Take 689nm laser corresponding to strontium atom (5s2) 1S0-(5s5p) 3P1 resonant transition line as example, high stability laser frequency scan method of the present invention and device are described.

Embodiment 1

1. laser is two inferior to acoustooptic modulation

Referring to Fig. 1, there is the 689nm collimated laser beam of stabilized frequency and polarization direction parallel with paper (level), by the center of diaphragm 1 and diaphragm 2, at this moment laser is propagated along the fixing light path of system in turn.Because incident light is horizontal polarization, so laser can pass polarization beam splitter prism 1.Horizontal polarization light, after quarter-wave plate 1, becomes circularly polarized light.Collimated light beam is through focusing on through lens L1 after the aperture center of diaphragm 3, and the focus of lens L1 is positioned at the germ nucleus of acousto-optic modulator 1, and in acousto-optic modulator 1, diffraction occurs.The angle of adjusting acousto-optic modulator 1, reaches more than 80% its negative first-order diffraction diffraction of light efficiency.Adjust the position of diaphragm 4, and only allow negative first-order diffraction light by the center of diaphragm 4, the laser of other orders of diffraction is blocked by diaphragm 4.Negative first-order diffraction light impinges perpendicularly on lens 2, and at this moment lens 1 and the confocal point of lens 2, have become again collimated light beam through the light beam of lens L2, impinge perpendicularly on zero degree high reflective mirror 1 Hou Youhuiyuan road and are back to acousto-optic modulator 1.Can there is diffraction again in the laser that former road is returned, and only have negative first-order diffraction luminous energy again again by the center of diaphragm 3 in acousto-optic modulator 1, and still Neng Yuan road is returned again through quarter-wave plate.Now, that the polarization direction of laser has become is vertical with paper (vertically polarization) and can only be polarized beam splitter prism 1 and reflect, and can not counter wear back polarization beam splitter prism 1.

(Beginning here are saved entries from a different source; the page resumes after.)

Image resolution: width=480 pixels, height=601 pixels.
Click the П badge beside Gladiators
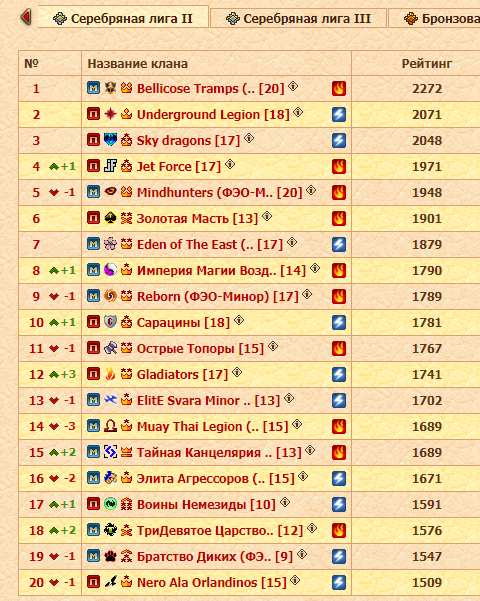tap(94, 374)
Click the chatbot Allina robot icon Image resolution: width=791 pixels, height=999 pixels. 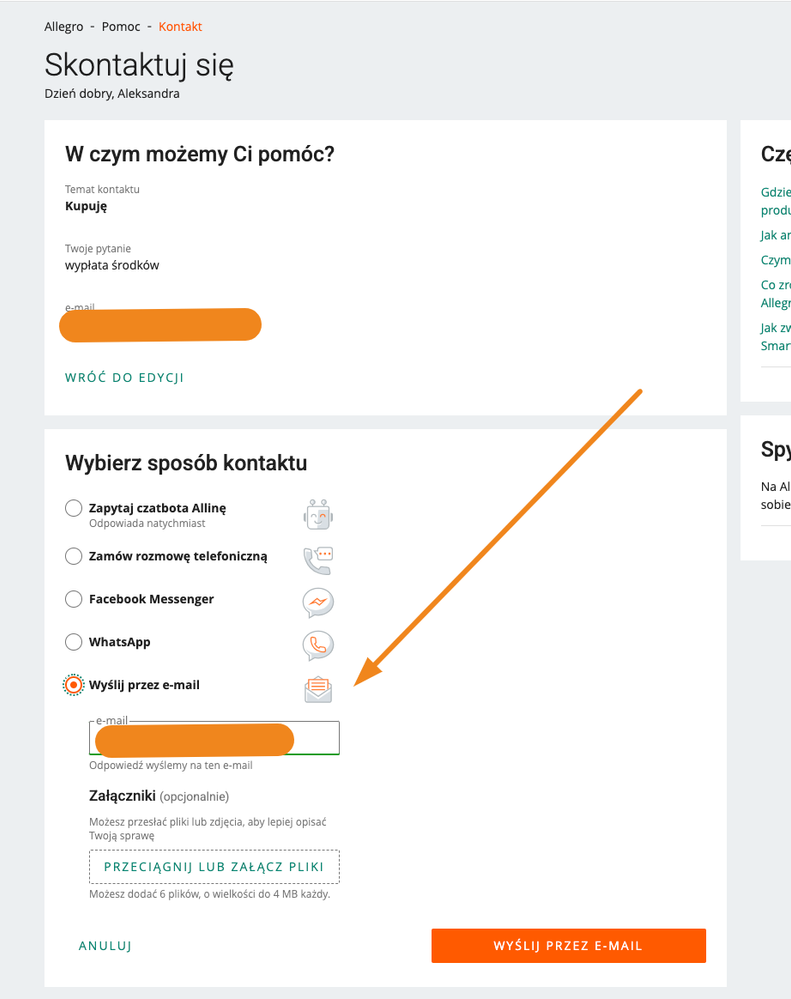point(318,515)
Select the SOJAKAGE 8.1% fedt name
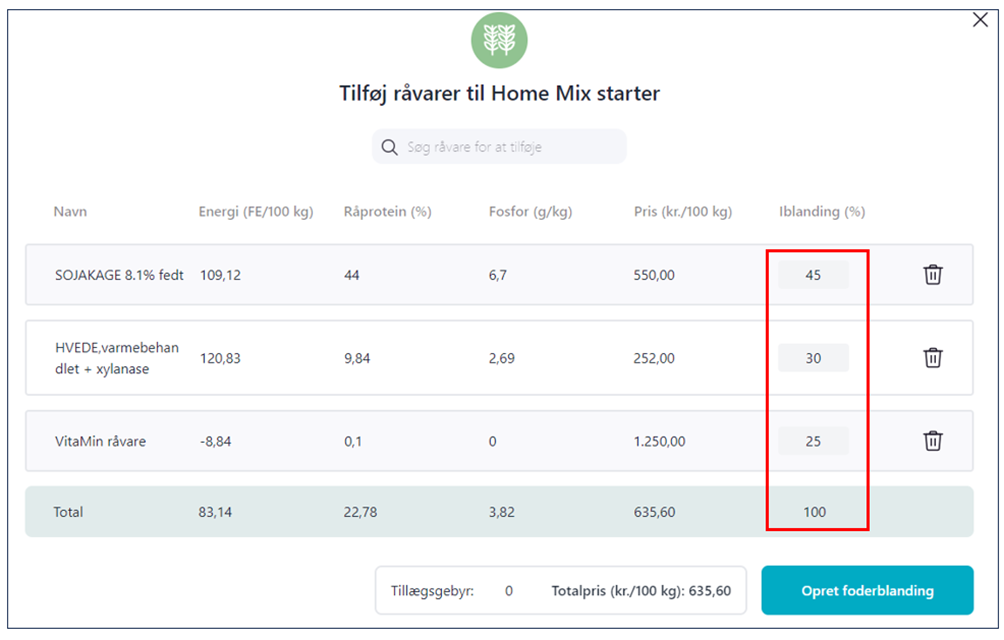 pos(119,275)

When after the rf frequency of scanning radio-frequency signal source 1, diffraction direction of light will be made corresponding change, but because lens 1 and the germ nucleus of the confocal point of lens 2 and acousto-optic modulator 1 are positioned in this focus, so negative its direction of first-order diffraction light of twice generation can not change, and small transverse translation just can occur.But under actual conditions, lens 1 are difficult to meet with the condition that the germ nucleus of the confocal point of lens 2 and acousto-optic modulator 1 is positioned in this focus, always exist certain error, this error can cause swashing direction of light small variation also can occur.So under actual conditions, two the laser by acousto-optic modulator are when carrying out laser frequency scanning, small direction can occur laser changes and transverse translation.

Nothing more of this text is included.